It’s Mother’s Day, and I am missing my mother.
My mother died. Nineteen years ago. Sometimes I am embarrassed by the tears that can suddenly overtake me when I realize that I am still missing her so much. Really? At almost 53 years old?
Sometimes the emotion sneaks up on me so fast and is so strong that it takes my breath away. But it’s been so long, I think. I shouldn’t still feel so bad, I think.
The truth is that I didn’t appreciate her enough while she was still alive. I left her in a million ways before she left me.
Now that I am the mother in this complicated mother-daughter algorithm, I have insights that I lacked then. It wasn’t until I became a mother that I realized all the ways that my mother was there for me that I didn’t even know about.
We are connected forever to our mothers. My mother carried me inside of her, and now I carry her inside of me. Whenever I wonder if she is still with me, I get a huge rush of feeling-love?- that assures me of her continued presence in my life. Just like when she was still alive, she is always as close as I will allow her to be.
8 thoughts on “Missing my mother”
The tears do surprise don’t they. My dad died nearly18 years ago and I still miss him. Sometimes it feels like yesterday and sometimes it feels like forever. As a mother of a daughter yourself you know that even as they push you away they are hugging you close and always will; your mom knew that too.<3
Thanks, Christine. 🙂
No shame in missing your mom Karen. I still miss nana, auntie Mary and my mother. I dream of her and your mom as well as my mom all the time. The dreams seem to let me know they are together and not missing each other the way that you and I miss them, they way they missed each other before joining each other in everlasting life. I feel the same emotions that you do. I miss my mom so much it really makes me cry quite a bit. I hate when my kids see me get so sad about her. It makes them sad and they want to take the sadness from me. But they(my children) are the strongest and even stronger because they know how important the relationship between mother and child can be. They carry us when we are down and we are there for them when they need us . Relationships are like that give and take, ups and downs but in the end true love is true love that never lets go. Love you KAC
PS Happy almost birthday.
Thanks, Kathy. I miss all of our ‘foremothers’ too. I dream about them sometimes, and I know that it’s them visiting me. They don’t visit me often enough, but that is also a lesson for me, since I know they felt that I never visited them enough! One of the most precious gifts I received from my mother was this: she loved my child as much as I did. That meant everything.

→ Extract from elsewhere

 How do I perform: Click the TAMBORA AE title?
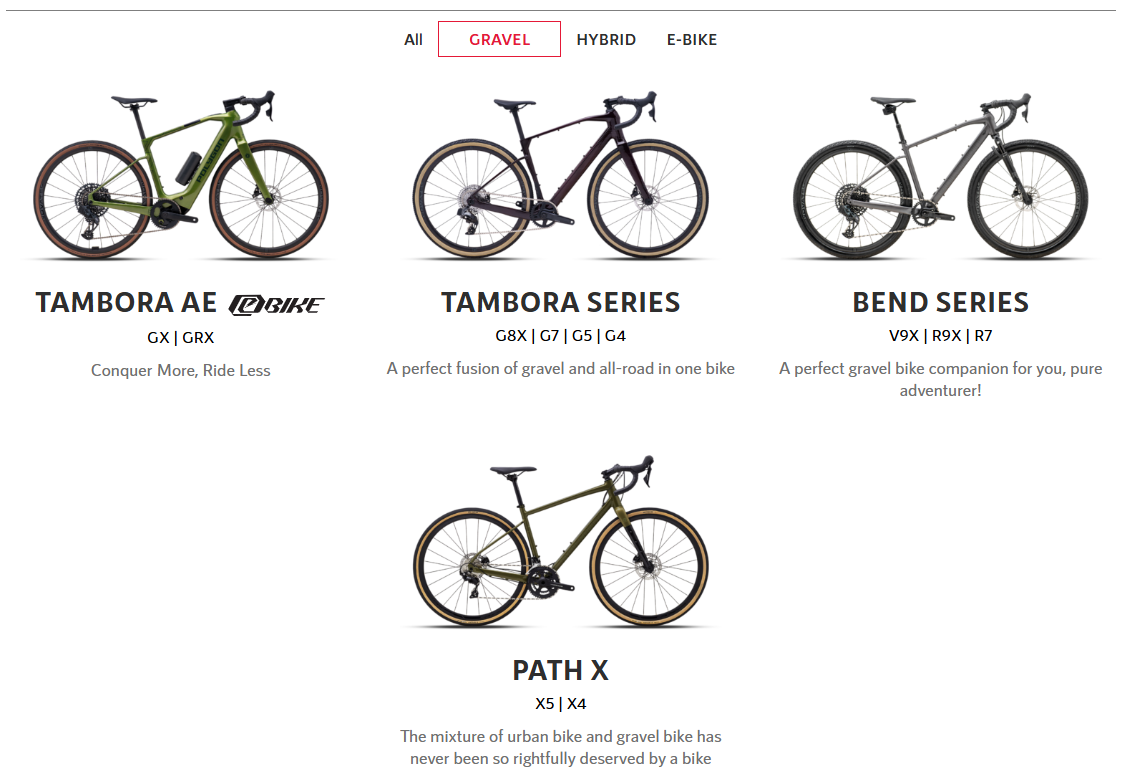(x=127, y=302)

Love you too, Kathy. PS Happy (even closer!) almost birthday to you, too! 🙂
Oh, Carol! My mother was diagnosed when she was the age that I am now, and died two years later. It’s hard, isn’t it? But talking with each other eases it some. Thank you.
Karen, your writing is so beautiful. I miss my mother too. She was 63, my age, when she died. 29 yrs Ago. Thanks for putting my feelings, like yours, into words. ❤️ Carol Sent from Carol’s iPhone 208-286-7382
Thank you so much for your kind words.
Wow. If I wasn’t so stunned by the beauty of what you said, I’d have more to say than “wow.”